Source passage:
* Begin *
# Simplex-Implementations in professional Solvers

Which non-textbook variants (primal/dual, revised) and techniques (e.g. steepest-edge) do professional solvers like Xpress, CPLEX, CLP use, to get the best out of the simplex algorithm?

This question is about the Simplex algorithm for LP only, not other parts of software packages (such as presolve and crash)

• This question, too, is hard to answer because it is so broad. Commercial solvers use a huge number of techniques to improve the performance of "vanilla" simplex. (Not to mention that many of those techniques are trade secrets.) So, if you want to know something in particular, like "Do commercial solvers use primal or dual simplex?" or "What is the improvement in performance if we use a certain pricing rule?" then ask something like that. But IMO this question is just about as broad as your previous question that was closed. Jun 15 '19 at 0:47
• It might also help if you provide some context as to why you are asking. Are you writing your own solver? Writing a paper about solvers? Starting to learn about simplex and wondering what theoretical aspects are/aren't important in practice? Context like that will help us give you answers that are useful to you. Jun 15 '19 at 0:48
• Thank you Larry for asking. I'm a student working on my bachelor thesis. One part of it is giving an overview about modern techniques, variants and algorithms in linear programming (only continuous values, no MILP, ILP, ...). My knowledge in this topic is only fundamental. Another part of my thesis work was to develop a solver for "vanilla" simplex- and interior point affine-scaling-method in 3D. I successfully did that. I already looked into some manuals from professional solvers like LINDO. But many dont give a good insight how they solve lps exactly. Even excel does not do that. Jun 15 '19 at 1:21
• What I want to present in my paper are quick insights on how this tools solve them. How they perform (runtime), maybe some algorithms that are not implemented yet and which instances can be solved in which time (assumption). Jun 15 '19 at 1:23
• Aha, that does provide some useful context. Well first of all, in that case your question sounds like you are asking us to write a section of your thesis, which I'm sure is not what you intended. :) But more to the point, if what you want to know is how certain tools perform -- ask exactly that, about the specific tools you are interested in. If you want to know some algorithms that are in the academic literature but not implemented in commercial solvers, ask that. If you want to know what makes an LP instance easy or hard, ask that. I would suggest that you ask those as separate questions. Jun 15 '19 at 1:25

First of all, usually implementations are centered around the revised dual simplex, not the primal (even though solvers will still use a primal simplex method implementation for some tasks in the solution process).
* End *
What to do:
According to the thread on simplex implementations in professional solvers, which simplex variant are implementations usually centered around?

Provided data:
* Begin *
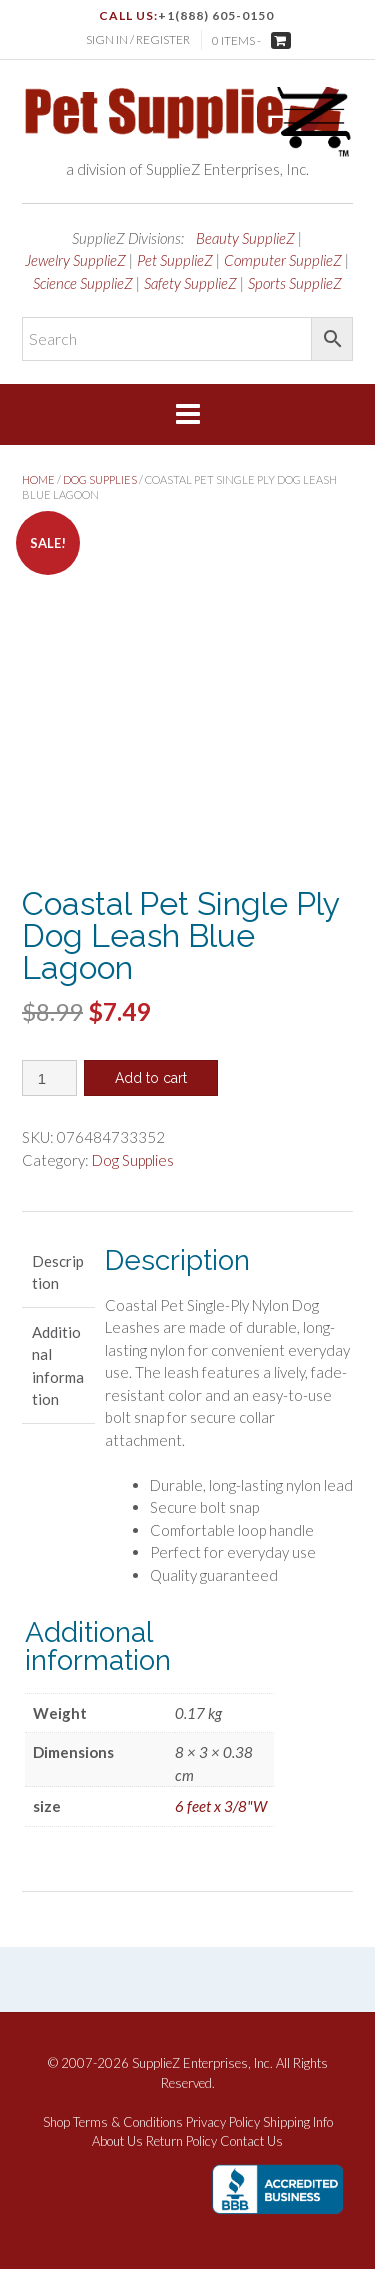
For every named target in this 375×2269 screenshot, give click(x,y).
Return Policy (181, 2141)
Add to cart (151, 1078)
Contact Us (251, 2141)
* End *
Problem solution:
The revised dual simplex.